- [Goal of the exercise]:
In the entries below, count each line holding the word "agent". Answer with the total alone.

- [Available records]:

=====

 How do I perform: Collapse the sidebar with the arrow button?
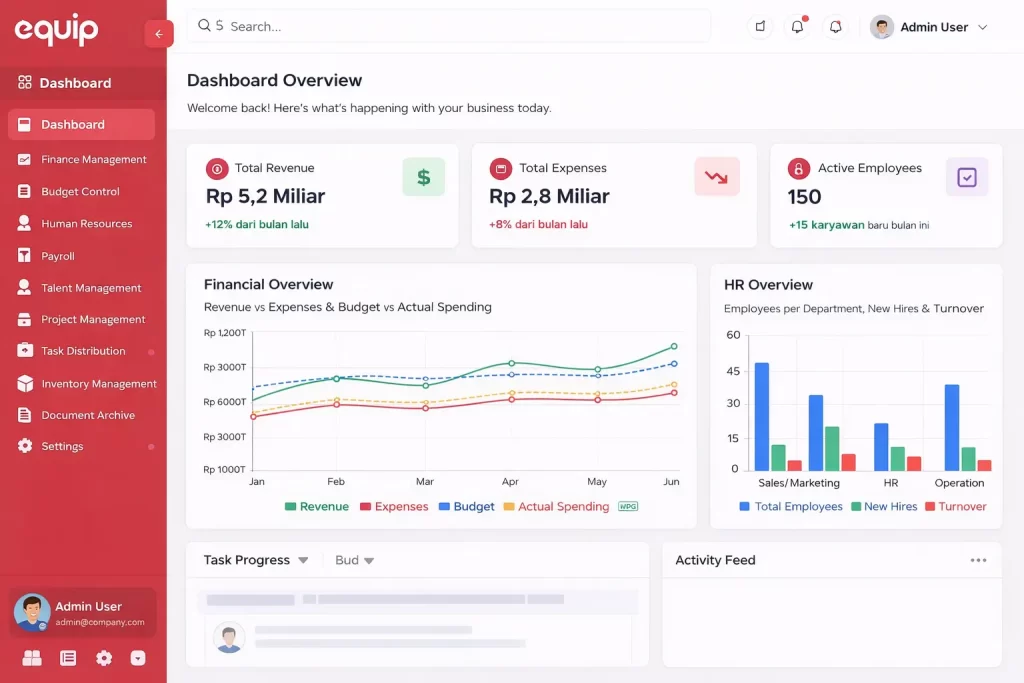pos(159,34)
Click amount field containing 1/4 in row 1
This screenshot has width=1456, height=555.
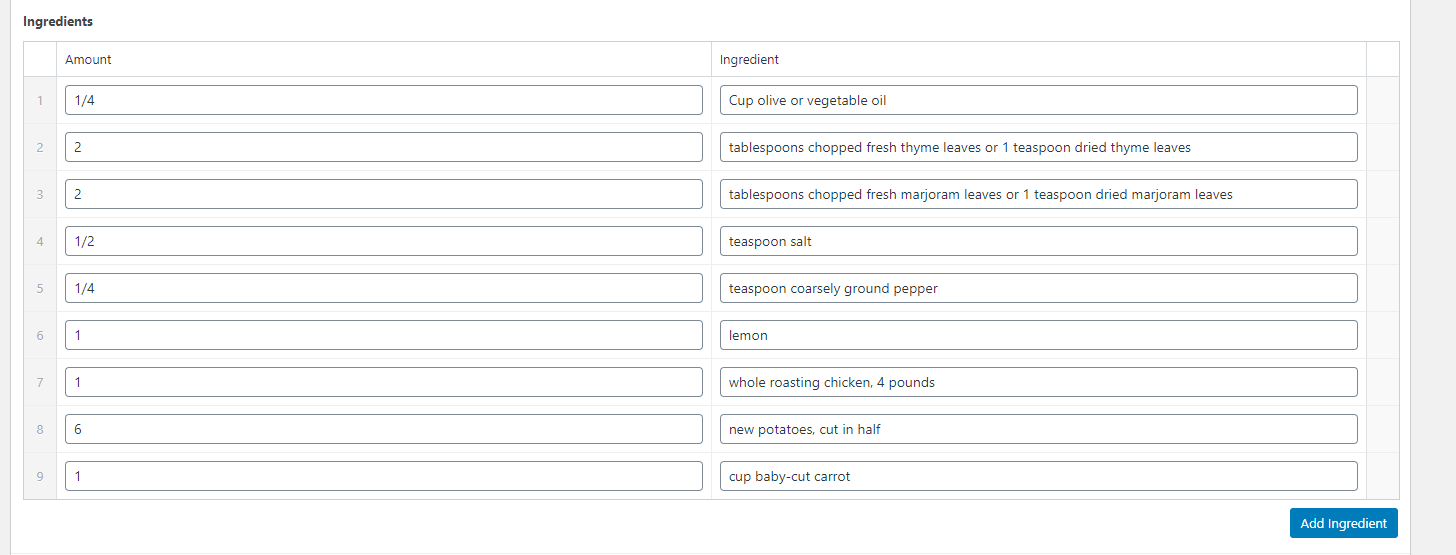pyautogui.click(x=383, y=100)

=====

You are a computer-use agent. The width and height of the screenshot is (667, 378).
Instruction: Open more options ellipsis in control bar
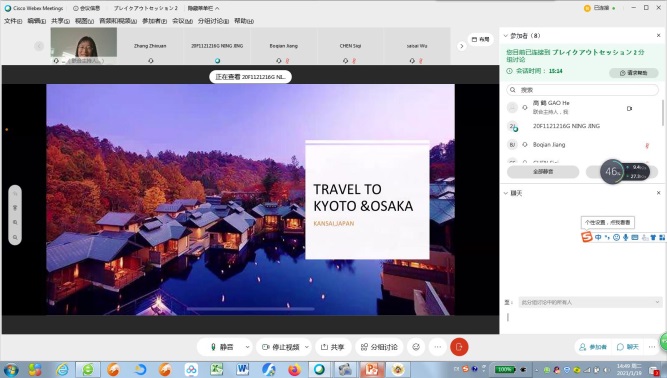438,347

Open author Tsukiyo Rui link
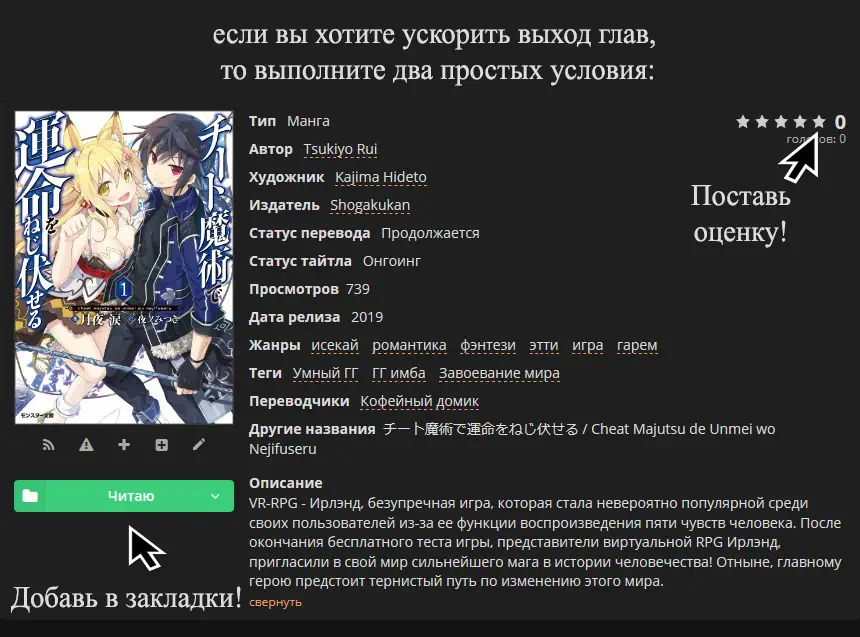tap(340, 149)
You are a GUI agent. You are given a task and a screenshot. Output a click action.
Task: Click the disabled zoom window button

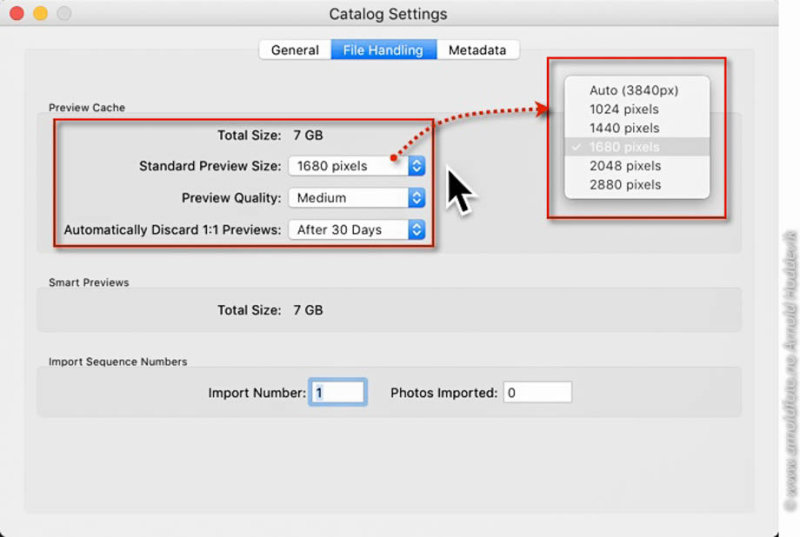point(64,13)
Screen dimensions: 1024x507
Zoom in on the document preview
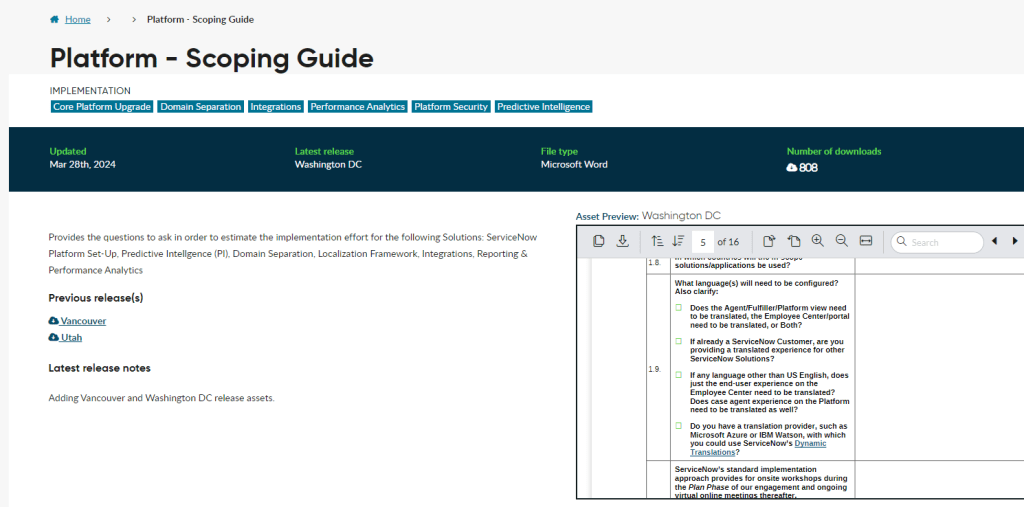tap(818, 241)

=====

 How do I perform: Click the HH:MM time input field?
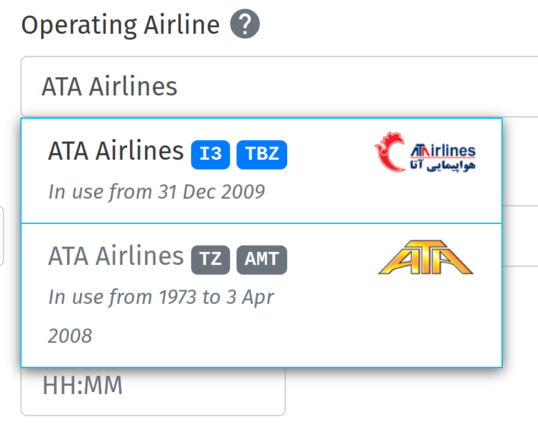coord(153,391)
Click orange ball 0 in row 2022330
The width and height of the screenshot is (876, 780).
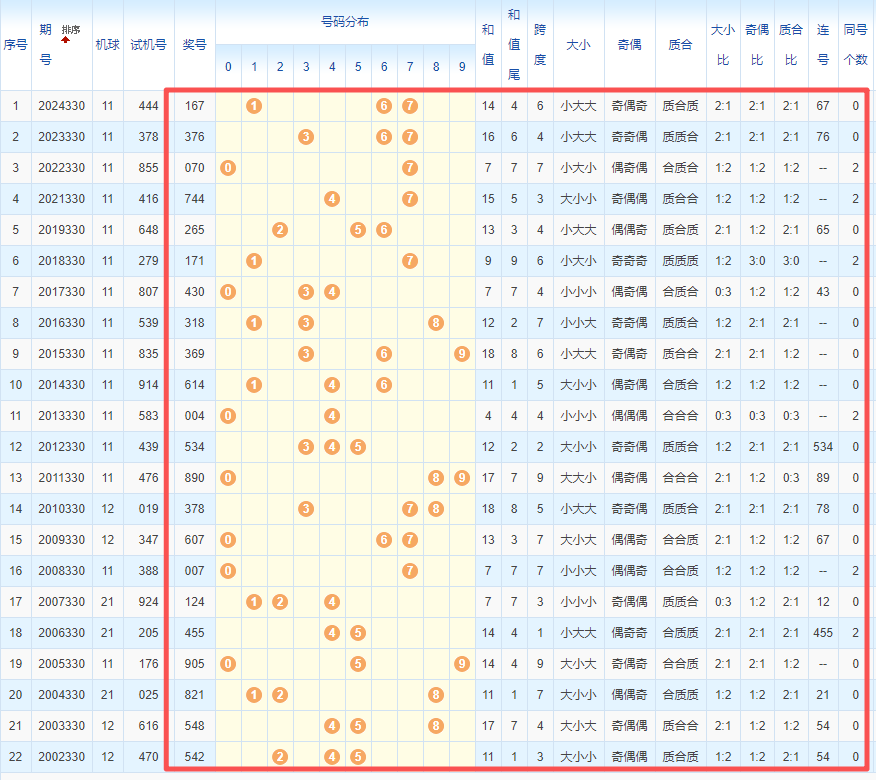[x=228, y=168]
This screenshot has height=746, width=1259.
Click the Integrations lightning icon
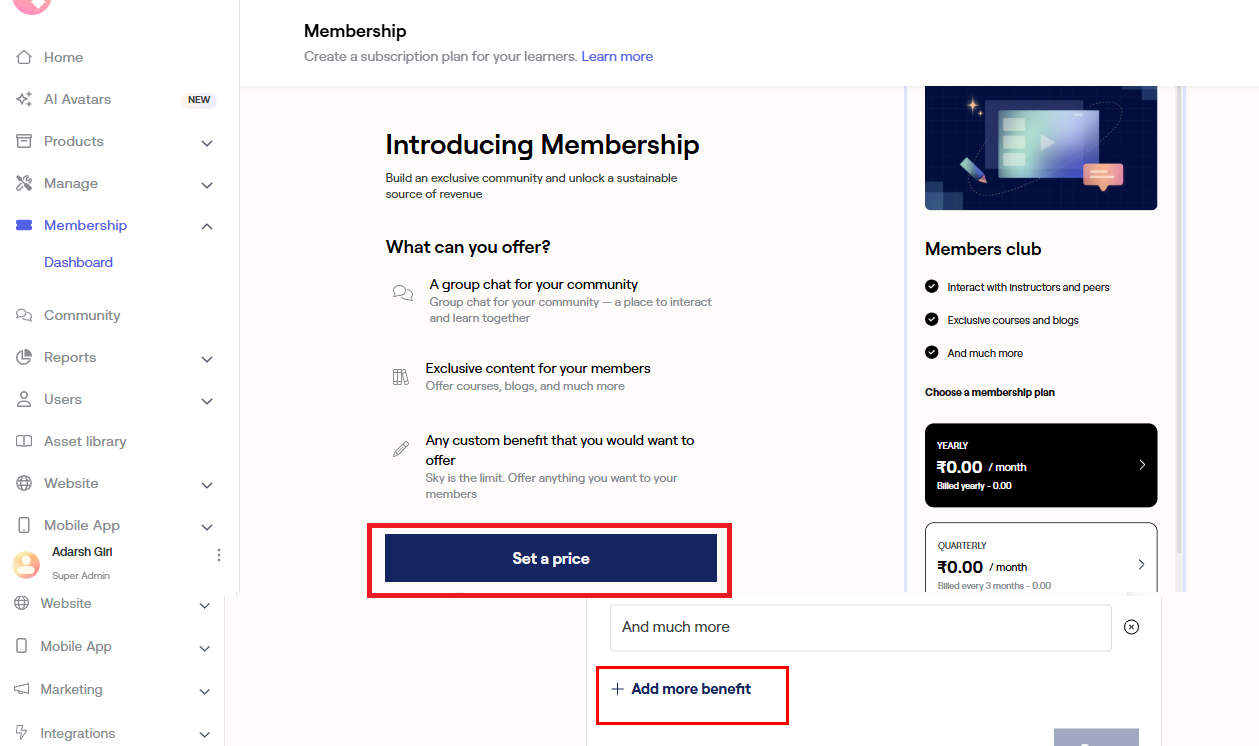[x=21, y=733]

=====

- [Response to this task]:
2